During the portion in which I was supposed to introduce another to student to the class after we'd chatted for five minutes about ourselves, I told the room, in my nervousness, that she was born in 1945. Would have been awesome if she had been born in 1945, of course---and just between us, would it have killed her to start talking about Metamucil or pretending to walk with a cane just to help me save face?---she was in fact a sprightly 25-year-old. Who'd been born in 1985.
Later, I told the teacher that I learned to drive when I was sixty years old. "Not to worry," said Alison. "I told her I did it when I was ten-six."
But that was last week---all ninety terrifying, sweat-inducing, bowel-shaking minutes of it---and this is now, and now I am finding that my French lessons are pretty much the highlight of my entire week, and not just the lesson itself but also the homework part. Do you know how long it's been since I've had homework? Does it surprise you at all that I actually really like homework? I did the shit out of my French homework on Tuesday night, is what I'm saying, and I enjoyed every nerdy, Type-A, dictionary-rifling second of it. Pssst, come closer: I listened to the French radio while I did it.
Maybe I was listening too hard and got distracted, though, because when I got to class I discovered that I'd accidentally done, like, three times the homework I was supposed to have done, despite the fact that it did, at one point, occur to me that it was taking an awfully long time. Instead of just answering the questions in the book and then comparing my answer with my partner's in class, see, I had written down potential answers for my fictional partner too. The end result, therefore was these weird little conversations between fake French people in my head that were not so much:
What did you do last night? Me, I went to the cinema with Jean-Pierre.
But more like:
- What did you do last night? Me, I went to the cinema with Jean-Pierre.
- How interesting. I went to the theatre with Marie-Claude.

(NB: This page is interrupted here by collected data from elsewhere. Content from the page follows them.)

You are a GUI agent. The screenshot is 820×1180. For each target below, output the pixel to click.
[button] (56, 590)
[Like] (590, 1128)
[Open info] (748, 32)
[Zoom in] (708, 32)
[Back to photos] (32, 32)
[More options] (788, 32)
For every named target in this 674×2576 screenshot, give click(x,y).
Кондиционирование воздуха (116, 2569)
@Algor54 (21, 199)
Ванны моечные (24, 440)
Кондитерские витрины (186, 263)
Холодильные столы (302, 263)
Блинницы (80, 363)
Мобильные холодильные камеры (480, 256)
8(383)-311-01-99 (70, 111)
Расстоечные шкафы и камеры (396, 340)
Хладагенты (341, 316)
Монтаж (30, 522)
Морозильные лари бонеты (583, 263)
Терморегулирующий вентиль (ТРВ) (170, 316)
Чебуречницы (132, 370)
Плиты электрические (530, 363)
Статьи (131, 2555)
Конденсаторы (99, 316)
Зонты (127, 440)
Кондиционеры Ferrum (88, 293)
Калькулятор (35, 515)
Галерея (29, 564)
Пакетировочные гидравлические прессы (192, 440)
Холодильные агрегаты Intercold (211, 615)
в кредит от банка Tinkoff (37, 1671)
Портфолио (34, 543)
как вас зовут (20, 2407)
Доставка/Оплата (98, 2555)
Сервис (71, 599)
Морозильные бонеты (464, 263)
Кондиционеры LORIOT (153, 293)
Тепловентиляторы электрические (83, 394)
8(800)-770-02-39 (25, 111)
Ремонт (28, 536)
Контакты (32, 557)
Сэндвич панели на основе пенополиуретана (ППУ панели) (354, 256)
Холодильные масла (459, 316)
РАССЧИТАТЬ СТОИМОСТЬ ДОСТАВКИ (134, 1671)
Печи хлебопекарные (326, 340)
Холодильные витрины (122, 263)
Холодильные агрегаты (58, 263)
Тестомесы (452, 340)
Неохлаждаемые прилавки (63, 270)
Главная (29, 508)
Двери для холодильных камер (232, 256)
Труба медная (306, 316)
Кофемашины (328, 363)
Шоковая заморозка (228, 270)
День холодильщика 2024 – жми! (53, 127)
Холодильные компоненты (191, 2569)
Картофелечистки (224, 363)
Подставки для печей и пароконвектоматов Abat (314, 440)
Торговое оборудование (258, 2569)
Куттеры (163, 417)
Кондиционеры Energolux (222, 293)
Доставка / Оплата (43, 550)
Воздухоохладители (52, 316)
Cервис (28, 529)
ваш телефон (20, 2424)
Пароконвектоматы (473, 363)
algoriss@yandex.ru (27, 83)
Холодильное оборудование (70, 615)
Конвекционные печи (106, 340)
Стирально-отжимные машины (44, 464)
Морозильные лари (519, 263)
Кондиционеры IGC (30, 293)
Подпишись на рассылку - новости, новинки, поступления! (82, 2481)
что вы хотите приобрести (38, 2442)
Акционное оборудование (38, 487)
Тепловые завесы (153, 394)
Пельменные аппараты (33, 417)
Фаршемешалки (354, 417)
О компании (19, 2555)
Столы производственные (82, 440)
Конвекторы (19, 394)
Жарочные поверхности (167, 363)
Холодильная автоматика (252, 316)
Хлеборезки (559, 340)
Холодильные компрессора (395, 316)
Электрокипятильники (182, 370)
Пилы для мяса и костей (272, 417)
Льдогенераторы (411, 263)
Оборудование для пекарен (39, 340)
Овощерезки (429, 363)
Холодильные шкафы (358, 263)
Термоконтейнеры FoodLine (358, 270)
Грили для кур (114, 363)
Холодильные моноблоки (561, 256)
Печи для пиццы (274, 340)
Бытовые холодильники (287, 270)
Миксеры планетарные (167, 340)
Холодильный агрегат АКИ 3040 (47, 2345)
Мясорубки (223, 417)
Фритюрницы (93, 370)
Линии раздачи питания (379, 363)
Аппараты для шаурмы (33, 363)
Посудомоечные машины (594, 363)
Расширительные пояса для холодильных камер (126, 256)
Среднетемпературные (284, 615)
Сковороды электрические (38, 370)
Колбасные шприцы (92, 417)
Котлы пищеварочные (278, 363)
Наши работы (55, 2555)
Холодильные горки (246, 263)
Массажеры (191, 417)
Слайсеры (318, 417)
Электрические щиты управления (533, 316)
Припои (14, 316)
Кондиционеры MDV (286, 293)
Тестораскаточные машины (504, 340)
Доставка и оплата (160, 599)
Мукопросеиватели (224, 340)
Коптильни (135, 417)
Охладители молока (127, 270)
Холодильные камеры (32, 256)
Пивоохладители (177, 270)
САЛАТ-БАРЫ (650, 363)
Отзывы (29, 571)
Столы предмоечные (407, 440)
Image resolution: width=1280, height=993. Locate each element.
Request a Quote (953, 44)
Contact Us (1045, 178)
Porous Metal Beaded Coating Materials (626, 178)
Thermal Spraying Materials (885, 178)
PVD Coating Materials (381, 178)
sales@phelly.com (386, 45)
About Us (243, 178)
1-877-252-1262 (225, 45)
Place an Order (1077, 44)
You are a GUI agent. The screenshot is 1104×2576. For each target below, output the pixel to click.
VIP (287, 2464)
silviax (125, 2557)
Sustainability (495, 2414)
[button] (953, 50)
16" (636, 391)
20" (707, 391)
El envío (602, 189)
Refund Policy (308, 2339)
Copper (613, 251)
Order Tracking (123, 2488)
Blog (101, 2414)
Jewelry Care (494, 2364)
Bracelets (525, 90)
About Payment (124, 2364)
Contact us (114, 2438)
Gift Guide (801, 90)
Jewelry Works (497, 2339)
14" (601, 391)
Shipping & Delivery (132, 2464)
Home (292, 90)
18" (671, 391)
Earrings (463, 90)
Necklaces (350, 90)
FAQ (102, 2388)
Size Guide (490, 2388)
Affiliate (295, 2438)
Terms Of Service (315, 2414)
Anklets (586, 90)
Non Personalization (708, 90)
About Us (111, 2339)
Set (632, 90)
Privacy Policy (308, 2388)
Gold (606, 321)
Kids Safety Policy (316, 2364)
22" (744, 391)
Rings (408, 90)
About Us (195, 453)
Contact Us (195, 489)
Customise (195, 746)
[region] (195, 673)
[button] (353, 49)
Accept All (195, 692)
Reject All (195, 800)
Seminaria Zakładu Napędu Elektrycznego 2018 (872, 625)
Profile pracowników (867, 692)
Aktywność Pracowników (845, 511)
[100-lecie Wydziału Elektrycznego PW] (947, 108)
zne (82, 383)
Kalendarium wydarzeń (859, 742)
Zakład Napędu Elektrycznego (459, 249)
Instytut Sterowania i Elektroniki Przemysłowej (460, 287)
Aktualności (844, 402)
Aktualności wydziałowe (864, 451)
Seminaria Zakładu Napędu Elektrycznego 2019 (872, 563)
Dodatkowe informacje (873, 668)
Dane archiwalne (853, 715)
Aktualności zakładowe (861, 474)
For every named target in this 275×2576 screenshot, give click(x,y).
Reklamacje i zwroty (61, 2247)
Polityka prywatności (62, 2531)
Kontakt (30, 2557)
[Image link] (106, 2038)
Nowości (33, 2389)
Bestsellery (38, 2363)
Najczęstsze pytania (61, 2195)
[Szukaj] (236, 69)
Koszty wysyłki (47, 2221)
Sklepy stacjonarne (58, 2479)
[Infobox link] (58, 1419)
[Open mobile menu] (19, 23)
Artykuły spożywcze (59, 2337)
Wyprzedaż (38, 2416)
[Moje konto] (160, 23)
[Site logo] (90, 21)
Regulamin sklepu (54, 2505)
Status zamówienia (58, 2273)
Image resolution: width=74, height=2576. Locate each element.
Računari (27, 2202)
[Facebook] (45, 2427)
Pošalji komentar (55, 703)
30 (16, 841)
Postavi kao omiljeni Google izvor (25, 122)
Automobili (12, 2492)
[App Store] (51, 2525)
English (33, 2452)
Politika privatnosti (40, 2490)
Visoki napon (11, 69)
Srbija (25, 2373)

- Marie-Claude! How is that bitch? I heard her husband left her for a stripper. Probably because she has a terrible coke problem and looks like a wrung-out Star Wars character. Did you have fun at the cinema with Jean-Pierre?
(Please note: the blogger reserves the right to editorialize. I mean, it's not like the blogger even knows the French word for stripper anyway, come on.)
When I tried to tell the teacher, however, that I'd accidentally done twice the necessary amount of work, the self-deprecating "aw shucks, I'm an idiot" tone I was going for didn't exactly translate into the French, and instead I just sounded like a massive brown-nosing brown-noser who stayed up til midnight on a school night on purpose just to fabricate fictional French conversations for extra credit. It's a pretty safe bet that everyone else in the class hates me.
That's okay though, because if I learned anything from any single episode of The Bachelor ever, it's that I'm not there to make friends. No, I'm there to become America's Next Top Awesome French Speaker Who Still Often Forgets The Pluperfect Conditional. So bring it, I say. Allons y! I have these iPhone apps and I'm not afraid to use them.